DESMIENTEN VERSIONES FALSAS SOBRE LA REGULARIZACIÓN DE MIGRANTES EN ESPAÑA
El proceso que entra en vigor el 16 de abril busca formalizar la situación de quienes ya viven y trabajan en el país, en medio de cuestionamientos políticos y desinformación.
El proceso de regularización extraordinaria de migrantes en España, que entra en vigor el 16 de abril de 2026, volvió a poner en circulación una serie de versiones falsas sobre su alcance y efectos. La medida apunta a que alrededor de medio millón de personas que ya residen y trabajan en el país puedan acceder a permisos legales.
Entre los principales cuestionamientos, sectores políticos como Vox y dirigentes del Partido Popular señalaron que la iniciativa podría generar un “efecto llamada” o incluso influir en futuros procesos electorales. El líder del PP, Alberto Núñez Feijóo, calificó la medida como “irresponsable” y advirtió sobre su impacto en el sistema, mientras que desde Vox se habló de una supuesta “invasión migratoria”.
Sin embargo, el proceso no otorga automáticamente el derecho a voto en elecciones generales ni autonómicas. Según lo establecido, solo quienes poseen la nacionalidad española pueden participar en esos comicios, un estatus que requiere años de residencia y cumplimiento de condiciones legales. Las personas regularizadas solo podrían votar en elecciones municipales, y únicamente si existe un acuerdo de reciprocidad con su país de origen.

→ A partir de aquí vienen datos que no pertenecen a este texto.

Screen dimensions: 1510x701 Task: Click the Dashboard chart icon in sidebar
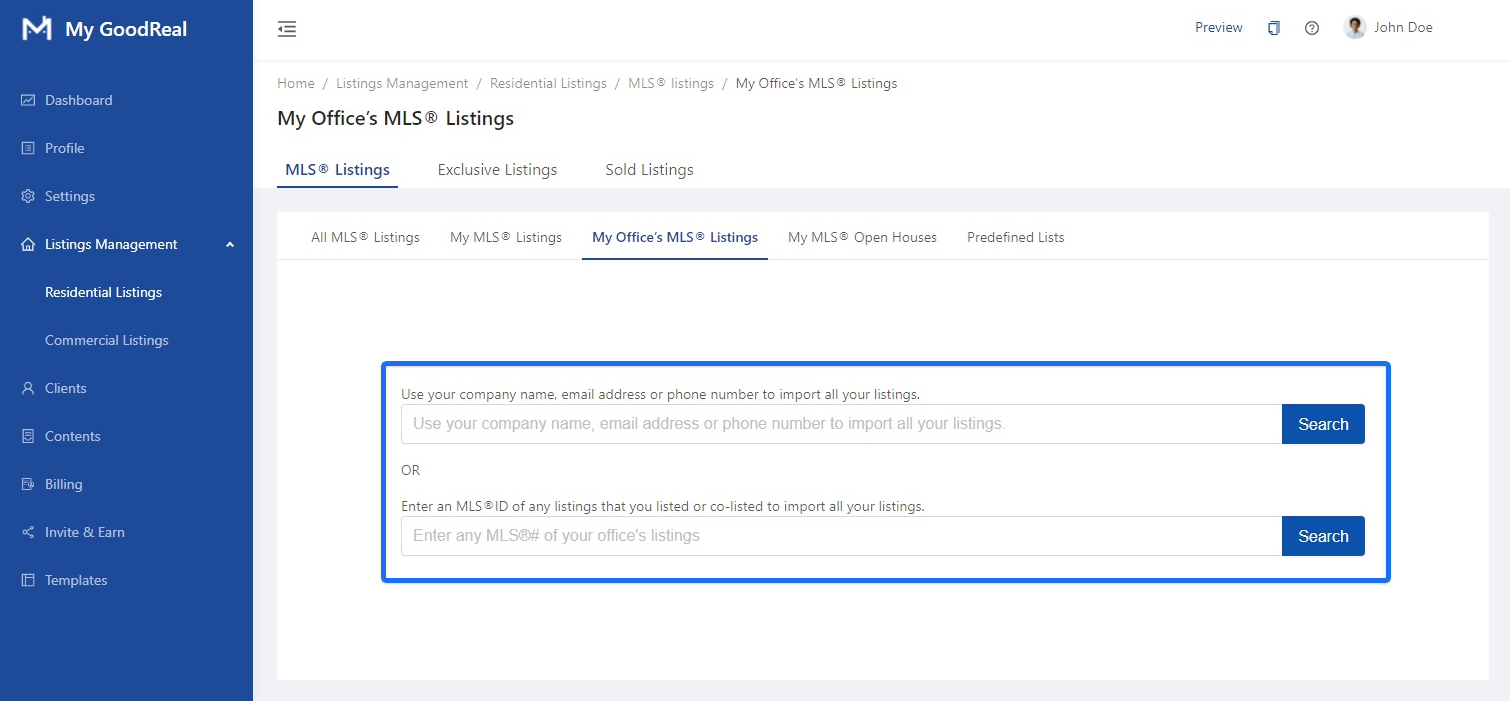[28, 100]
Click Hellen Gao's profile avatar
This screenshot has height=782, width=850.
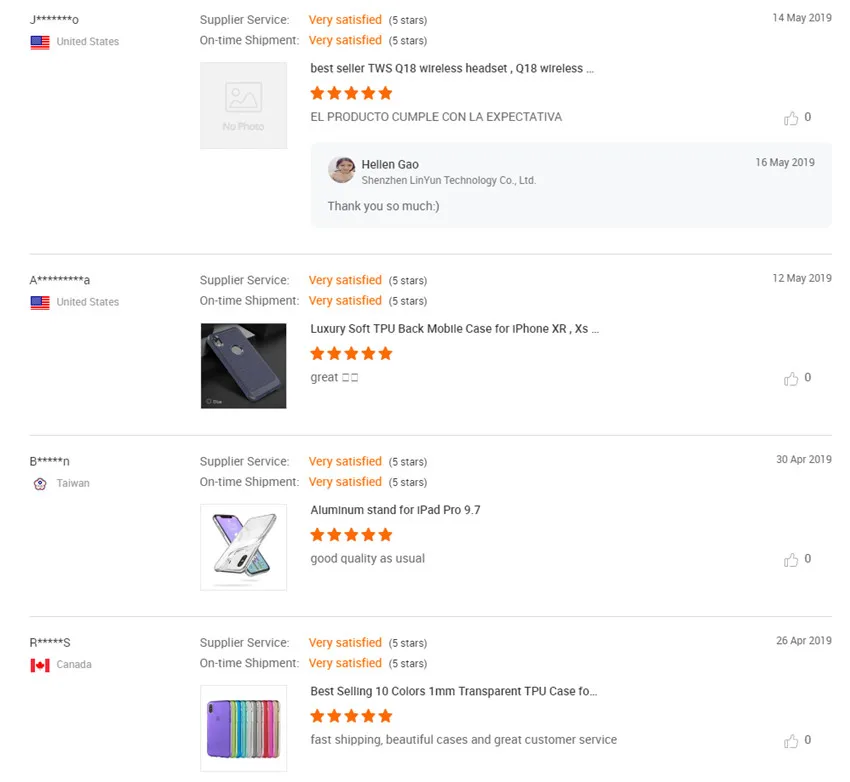342,170
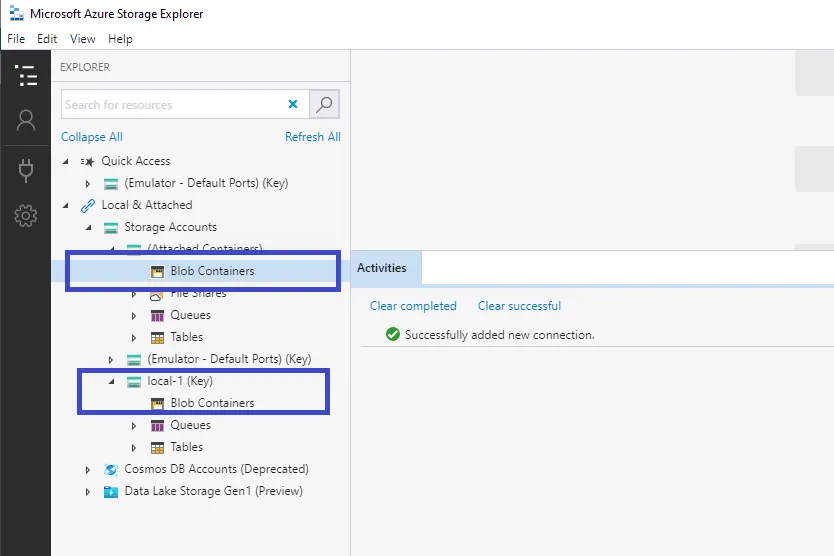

La medida también establece requisitos concretos para acceder al beneficio. Los solicitantes deberán acreditar su llegada a España antes del 31 de diciembre de 2025 y demostrar al menos cinco meses de residencia continuada. Quedan excluidas aquellas personas con antecedentes penales graves o consideradas una amenaza para el orden público.
El Gobierno sostiene que la regularización busca reducir la economía informal, evitar abusos laborales y garantizar derechos a quienes ya están integrados en el país. Además, experiencias previas indican que este tipo de procesos no generaron un aumento en la llegada de migrantes ni afectaron negativamente el empleo o los salarios de la población local.